Hubble’s tuning fork diagram for galaxies. Edwin Hubble
Hubble’s tuning fork diagram for galaxies.

Edwin Hubble is perhaps most famous for discovering a relationship between the distance of a galaxy and the speed at which a galaxy moves away from us. This relation is now known as Hubble’s Law, and is evidence for the expansion of the universe. But Hubble’s primary interest was in galactic nebulae (what we now just call galaxies).

Hubble was a consummate astronomer, and made some of the best galactic observations of his day. Over time he noticed that while galaxies could have all sorts of different shapes, they could be grouped into three large classes: ellipticals, spirals, and irregular. Hubble further organized galaxies into sub-categories, and in 1926 proposed a classification scheme known as the Hubble tuning fork.

You can see this classification in the image above. You can see that starting with an almost spherical elliptical galaxy at the left, they get gradually flatter and disk-shaped, reaching s0, which is an almost uniform disk. These are also known as lenticular galaxies. Then the chart splits into spiral types above and barred spiral below.

If this looks like a description of the evolution of galaxies, that’s understandable. Hubble recognized the transition from elliptical to spiral as a possible path of galactic evolution, but he cautioned readers not to make assumptions. We now know galaxies do not evolve from elliptical to spiral. The most distant observed galaxies (and therefore the earliest galaxies) are primarily spirals and irregulars. It is now thought that elliptical galaxies are the result of mergers between galaxies.
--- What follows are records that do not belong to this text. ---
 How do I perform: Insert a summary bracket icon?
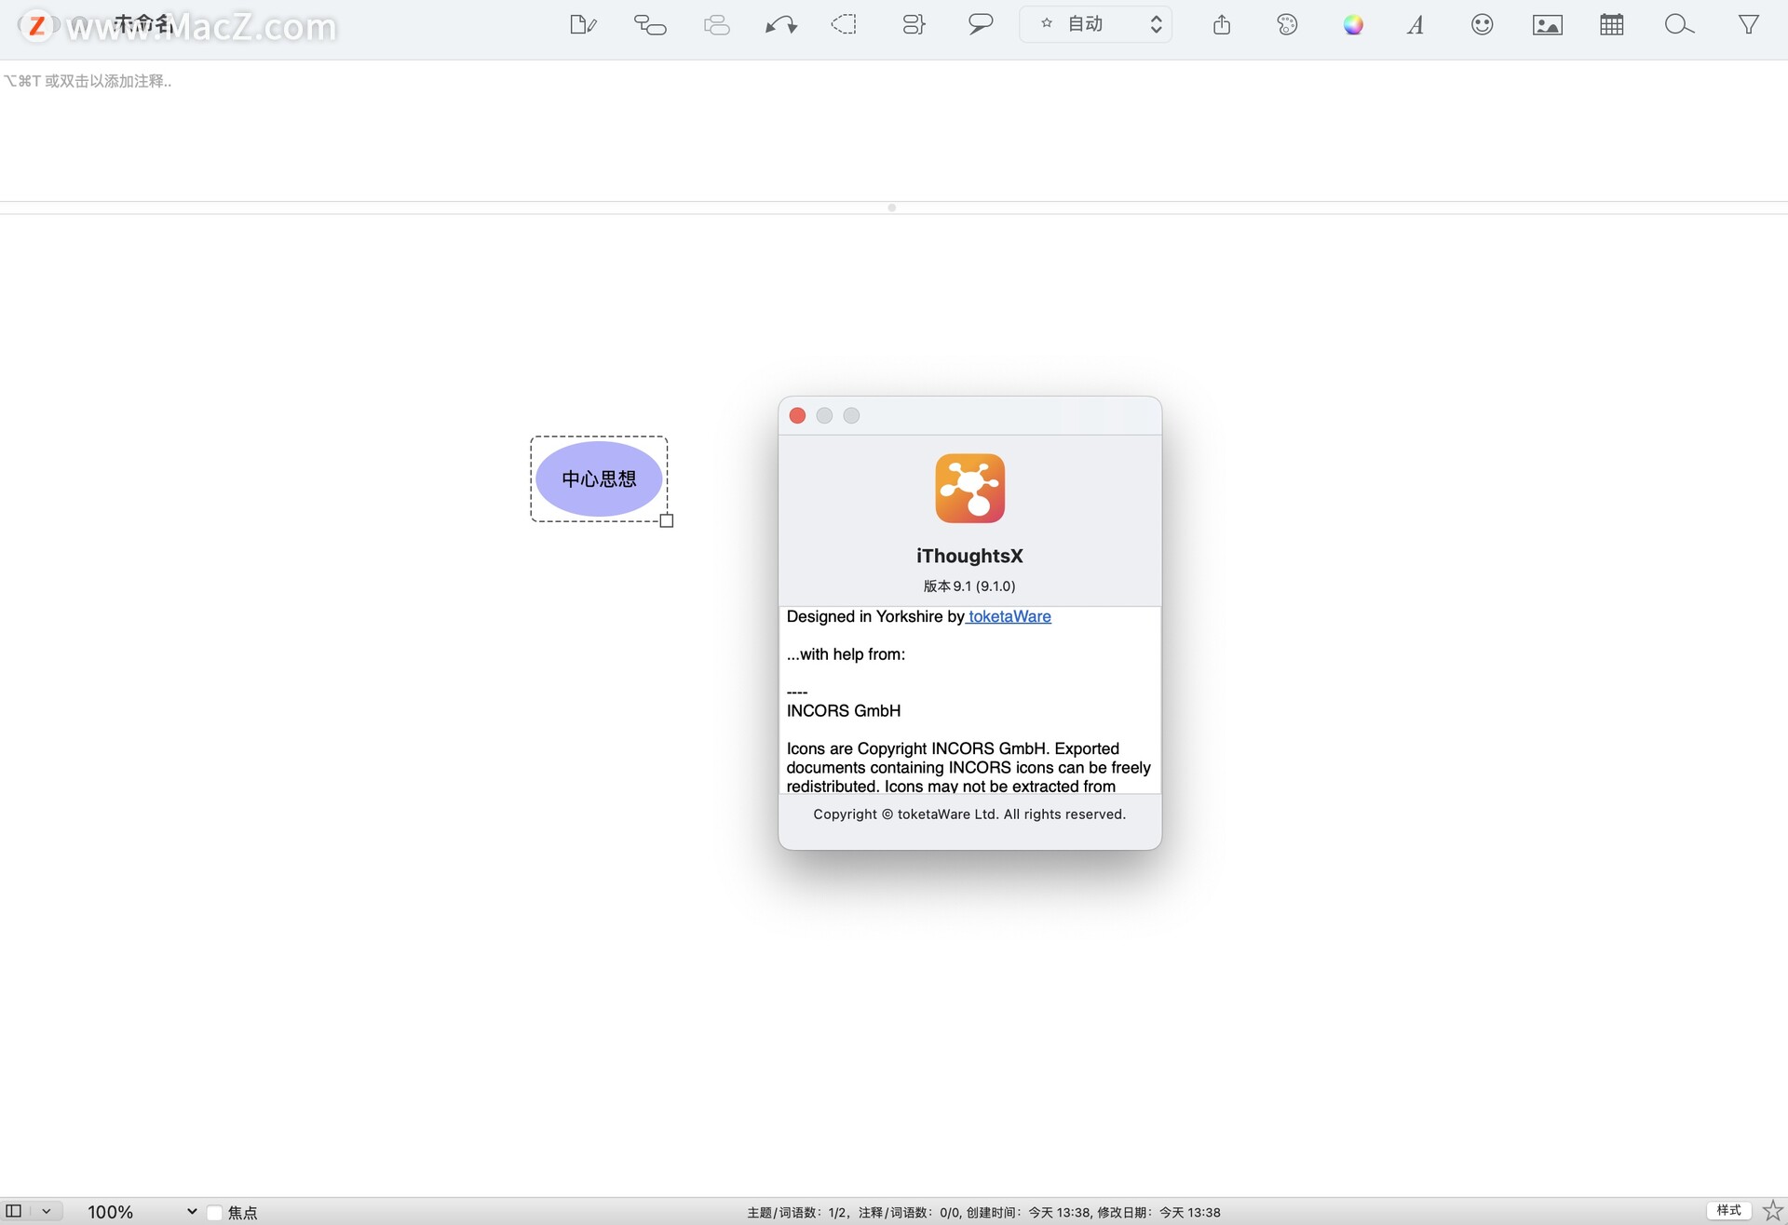pyautogui.click(x=914, y=25)
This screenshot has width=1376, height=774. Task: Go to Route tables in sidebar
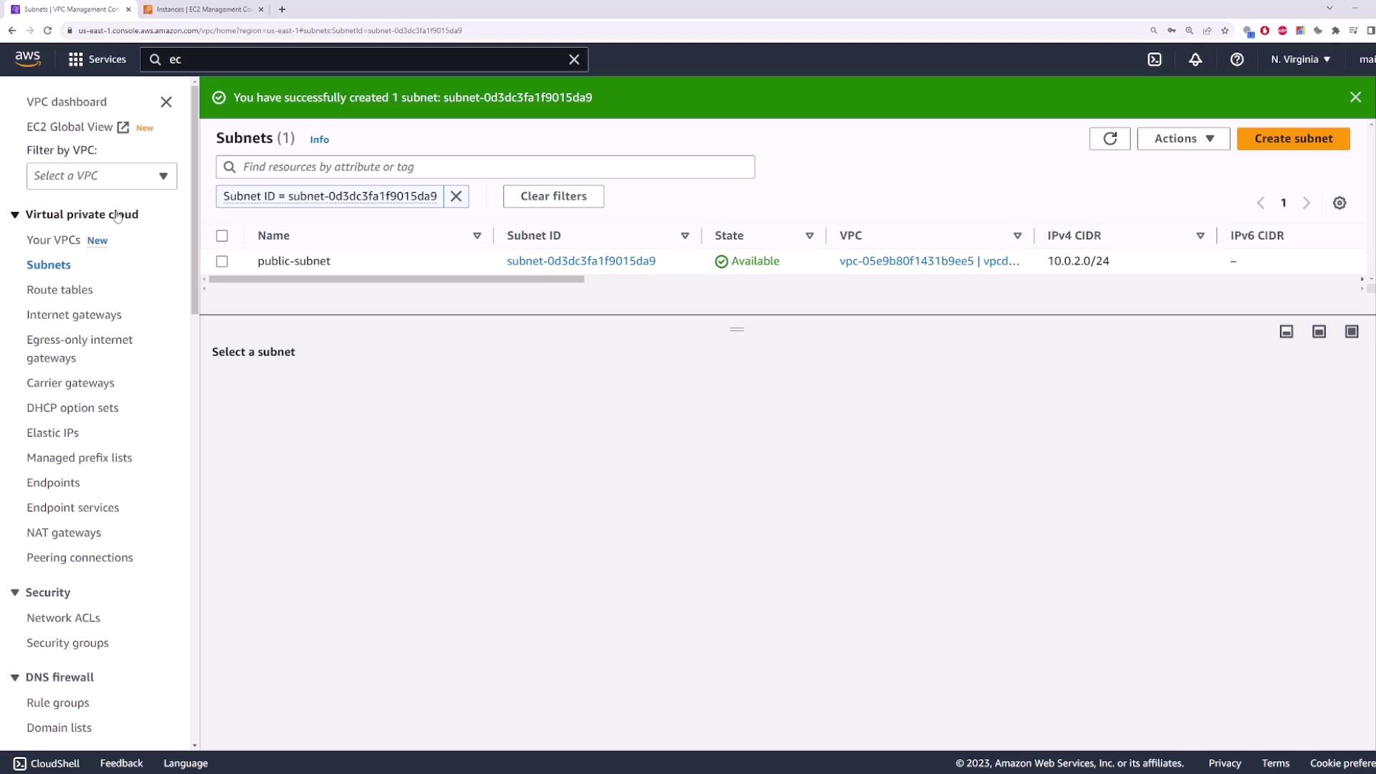coord(59,290)
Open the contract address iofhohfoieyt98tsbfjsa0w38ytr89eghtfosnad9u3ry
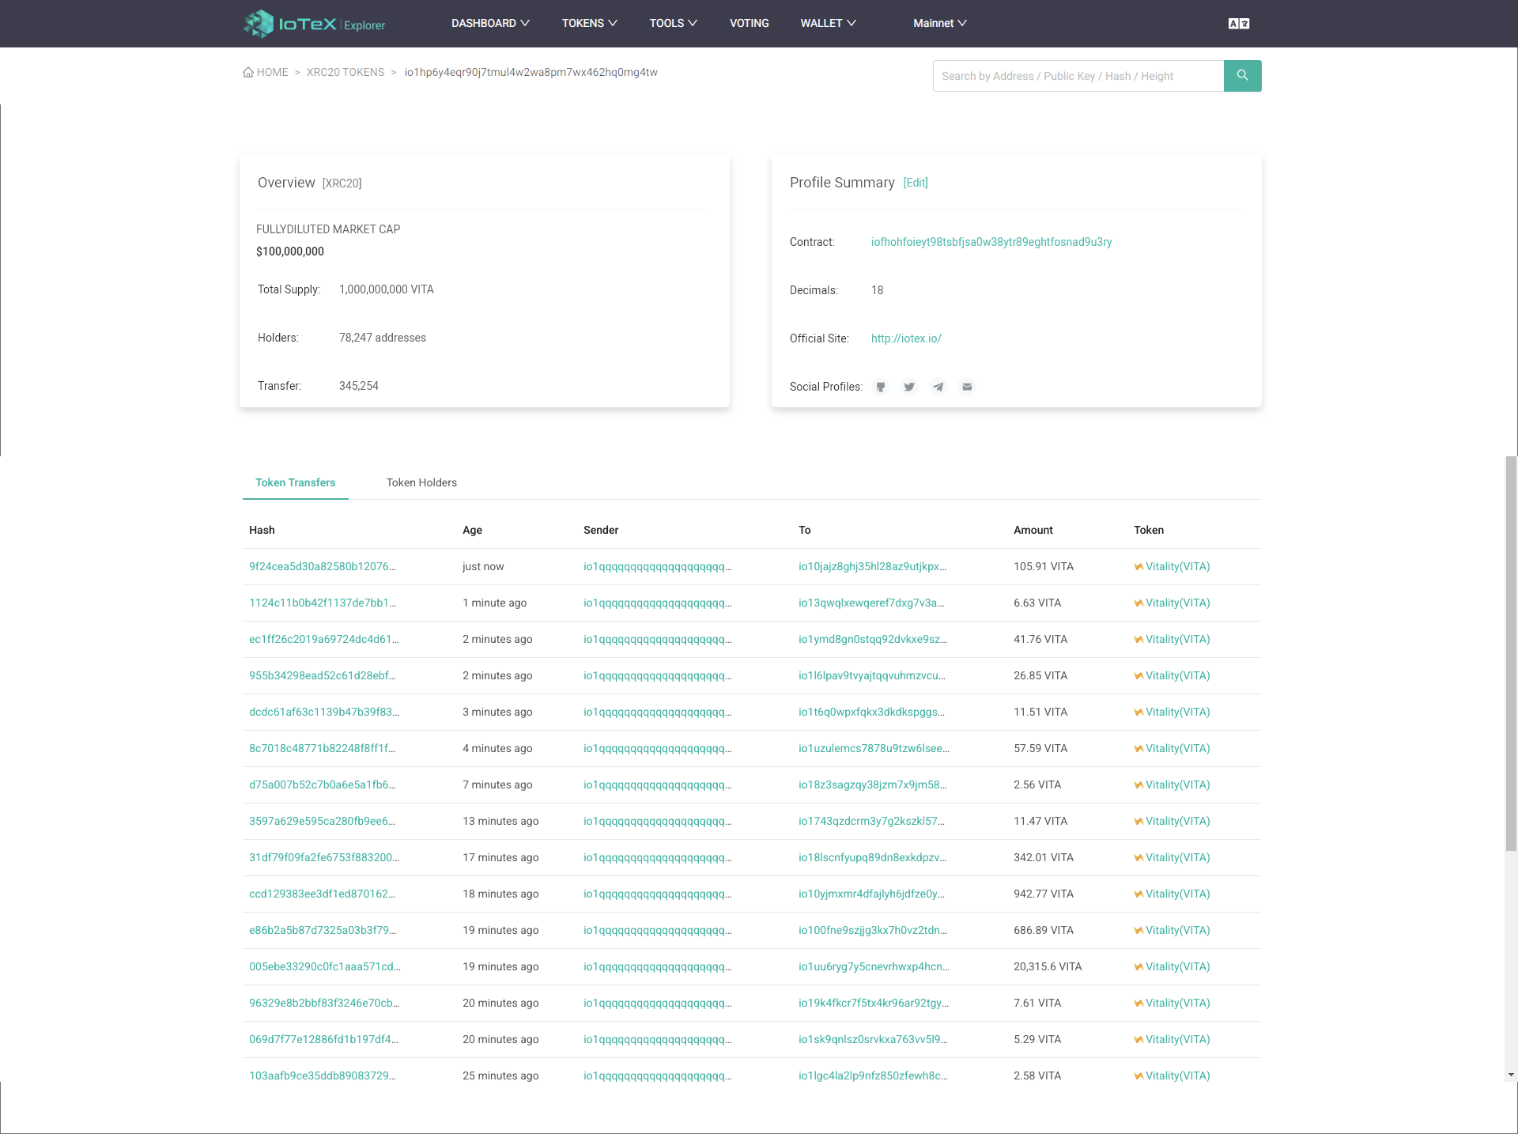The height and width of the screenshot is (1134, 1518). [x=991, y=242]
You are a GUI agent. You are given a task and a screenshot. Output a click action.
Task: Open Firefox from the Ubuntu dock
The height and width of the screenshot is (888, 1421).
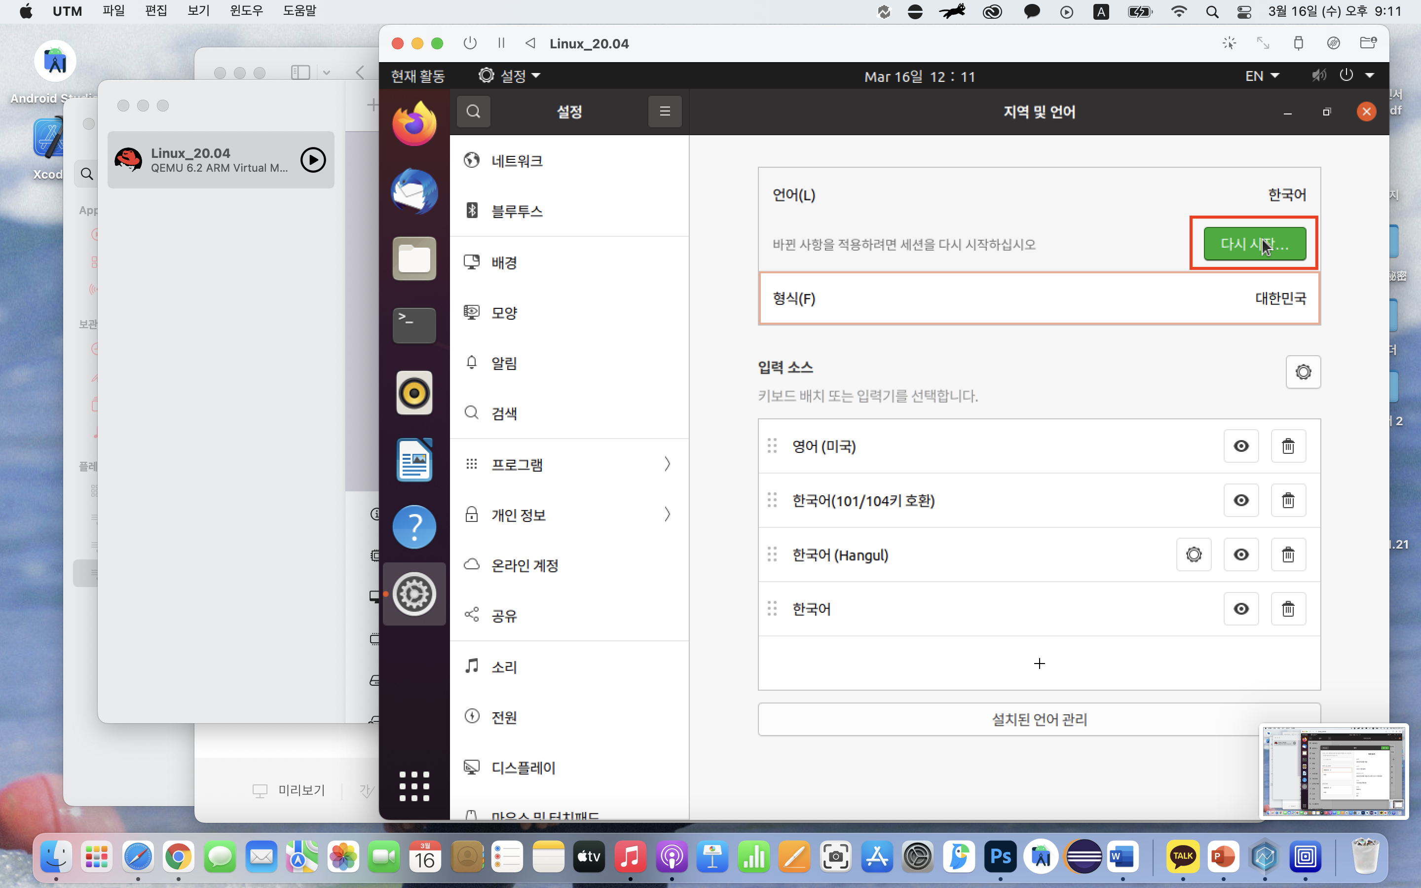tap(414, 124)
Hubble’s tuning fork classification is still used today. As we have discovered more galaxies, and our observations of these galaxies have become more precise, we’ve found the categories are not a hard and fast rule. Determining exactly which into category a specific galaxy falls can be a bit of a judgement call. Still, knowing a galaxy’s classification is a good way to get a handle on its broad characteristics.